**WHAT YOU ARE ASKED TO DO**. Search the material for the string "below", then show every line where it turns up.

**DATA FOR THE TASK**.

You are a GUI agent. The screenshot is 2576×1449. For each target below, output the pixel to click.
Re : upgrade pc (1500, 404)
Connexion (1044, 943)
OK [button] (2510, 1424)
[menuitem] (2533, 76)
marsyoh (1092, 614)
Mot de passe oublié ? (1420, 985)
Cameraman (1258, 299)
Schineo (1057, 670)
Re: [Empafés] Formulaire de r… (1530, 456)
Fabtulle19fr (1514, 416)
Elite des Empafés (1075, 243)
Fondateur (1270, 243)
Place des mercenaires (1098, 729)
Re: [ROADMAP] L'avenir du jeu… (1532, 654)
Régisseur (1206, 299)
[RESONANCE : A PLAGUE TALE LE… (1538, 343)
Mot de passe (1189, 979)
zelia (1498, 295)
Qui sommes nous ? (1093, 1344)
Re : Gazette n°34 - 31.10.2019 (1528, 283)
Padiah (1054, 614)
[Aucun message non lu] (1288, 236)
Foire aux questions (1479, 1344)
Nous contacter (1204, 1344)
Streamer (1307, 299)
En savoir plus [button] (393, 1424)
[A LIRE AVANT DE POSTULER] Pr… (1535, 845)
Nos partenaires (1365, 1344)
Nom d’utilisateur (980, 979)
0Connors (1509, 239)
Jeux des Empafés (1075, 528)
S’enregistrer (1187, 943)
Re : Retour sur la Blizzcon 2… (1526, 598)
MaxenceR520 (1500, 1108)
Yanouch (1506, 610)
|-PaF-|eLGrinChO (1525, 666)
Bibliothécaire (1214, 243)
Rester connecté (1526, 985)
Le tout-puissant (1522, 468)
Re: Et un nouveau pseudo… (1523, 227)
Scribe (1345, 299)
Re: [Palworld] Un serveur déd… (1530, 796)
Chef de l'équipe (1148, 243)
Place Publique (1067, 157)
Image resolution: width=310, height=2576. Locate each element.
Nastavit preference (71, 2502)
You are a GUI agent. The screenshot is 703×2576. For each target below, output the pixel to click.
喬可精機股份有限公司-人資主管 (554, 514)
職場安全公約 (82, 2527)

**SOLUTION FOR THIS TASK**.
You are a GUI agent. The screenshot is 2576×1449. For each target below, output the pixel to click.
You are a GUI agent. The screenshot is 703×2576. For each target below, output the pixel to click.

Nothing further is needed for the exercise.